**Core Concept**
In a case of Antepartum Hemorrhage (APH) at 32 weeks gestation with unstable vital signs, the primary goal is to maintain maternal and fetal stability. APH is a condition where vaginal bleeding occurs after 28 weeks of gestation, and in this scenario, Savita's blood pressure is critically low, indicating shock.
**Why the Correct Answer is Right**
The next step in management would involve restoring maternal circulation to ensure adequate perfusion of vital organs. This is typically achieved through fluid resuscitation, which helps to increase blood pressure and maintain cardiac output. The choice of fluid is crucial, and in this case, colloids such as Hartmann's solution or Ringer's lactate are often used. The goal is to administer fluids rapidly to correct hypotension and prevent further organ damage.
**Why Each Wrong Option is Incorrect**
**Option A:** This option is incorrect as it doesn't address the immediate need to correct hypotension in a patient with APH. While blood transfusion may be necessary later, it's not the first step in management.
**Option B:** This option is incorrect as it doesn't specify the type of fluid to be administered, which is crucial in correcting hypotension. Administering a blood transfusion without correcting the fluid deficit may not be effective.
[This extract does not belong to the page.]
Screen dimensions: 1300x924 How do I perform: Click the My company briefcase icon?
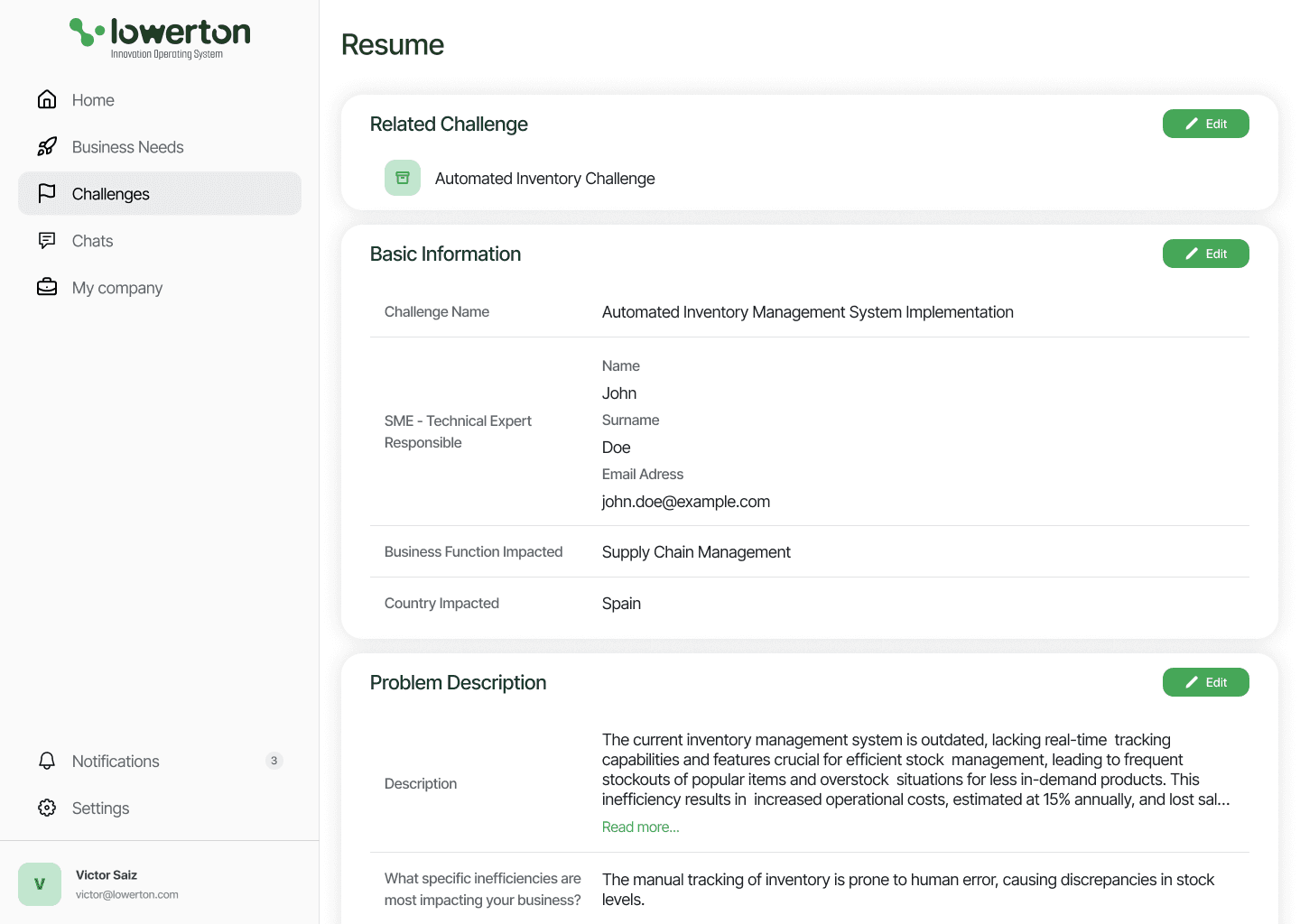point(47,287)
**Option C:** This option is incorrect as it's not the next step in management. While a blood transfusion may be necessary later, it's not the immediate action required to correct hypotension.
**Clinical Pearl / High-Yield Fact**
In cases of APH with unstable vital signs, rapid fluid resuscitation with colloids is essential to maintain maternal circulation and prevent further organ damage.
**Correct Answer:** C. Administer 2 liters of Hartmann's solution.